----- RECORDED INFORMATION
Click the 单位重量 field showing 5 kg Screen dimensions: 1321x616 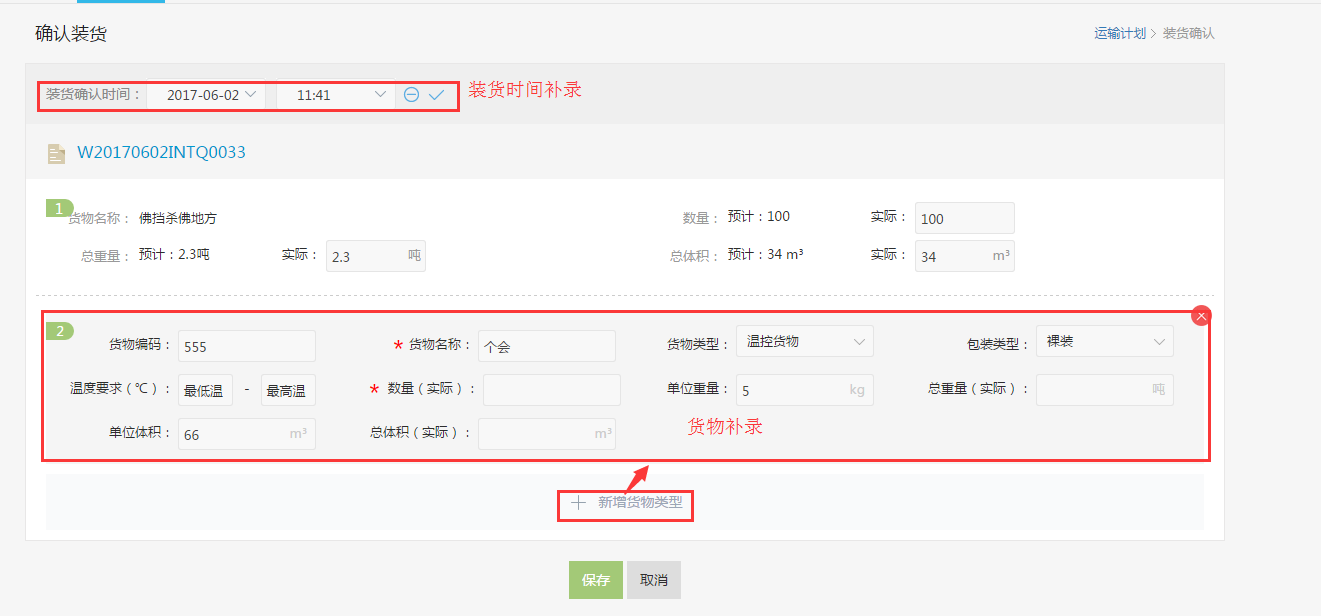point(804,390)
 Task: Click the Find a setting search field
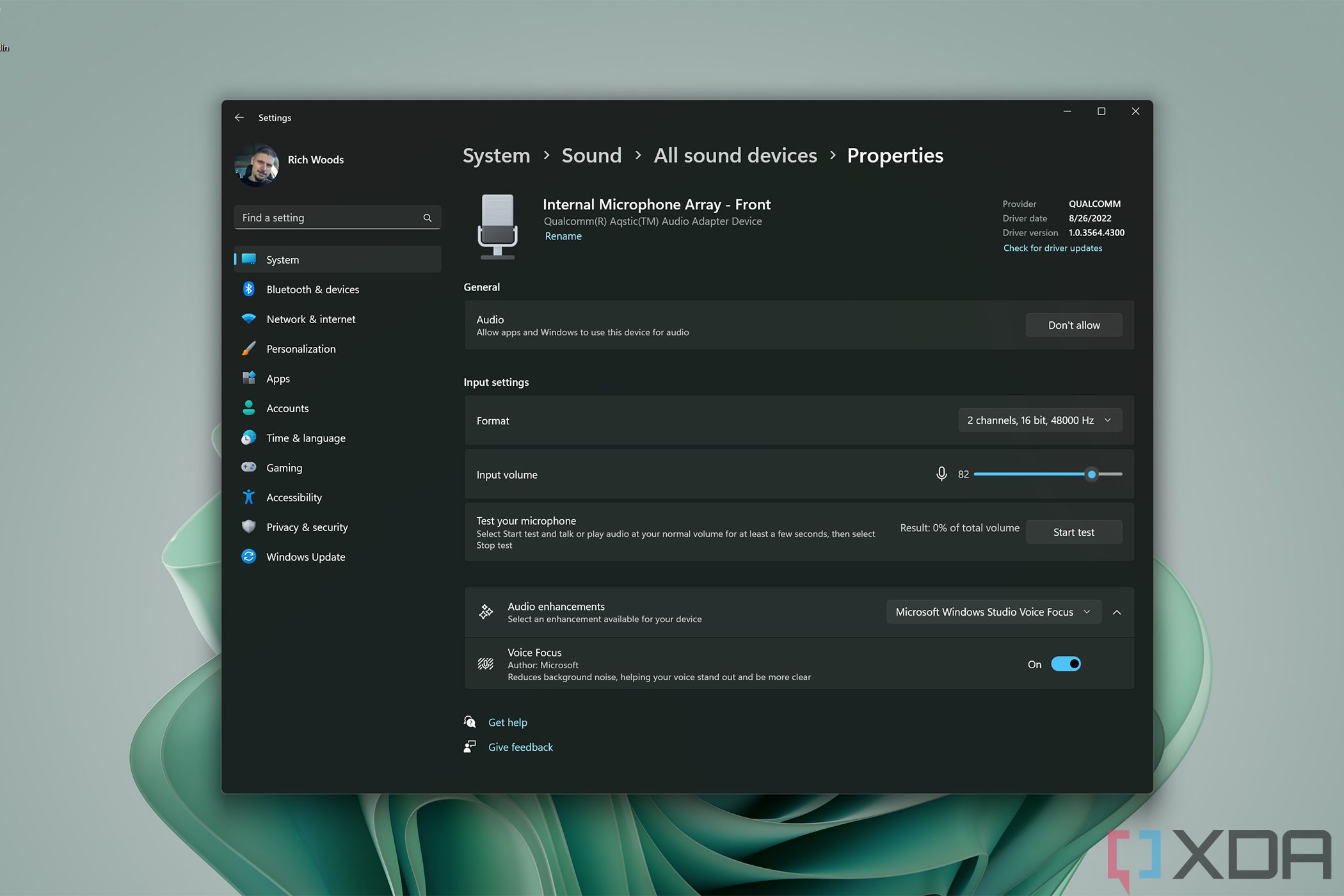[x=334, y=217]
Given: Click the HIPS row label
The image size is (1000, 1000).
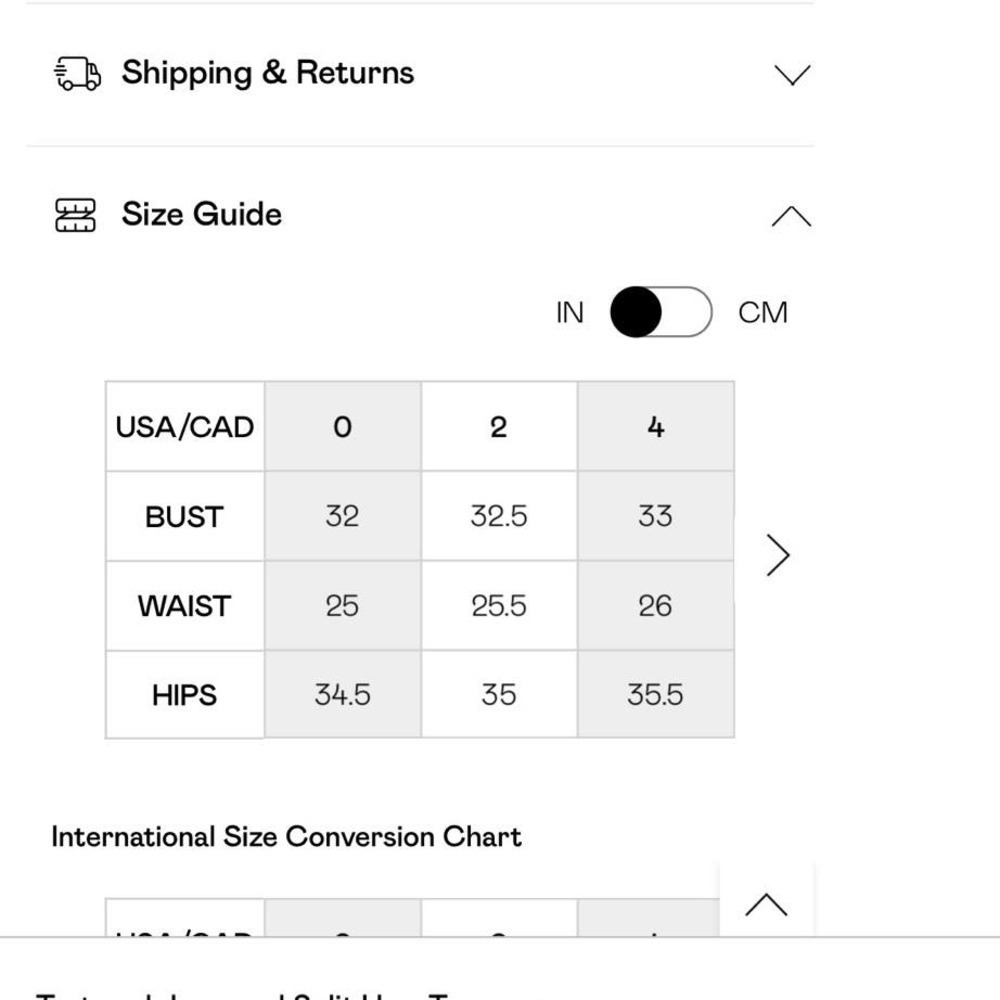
----------
WHAT IS EXPECTED:
From the line that holds "Task: Click the Find a setting search field" to the last line of the records, please copy each line exactly and nothing else. Pictures stay out.

OUTPUT OF THE EXERCISE:
 Task: Click the Find a setting search field
[x=334, y=217]
Given: Click the HIPS row label
The image size is (1000, 1000).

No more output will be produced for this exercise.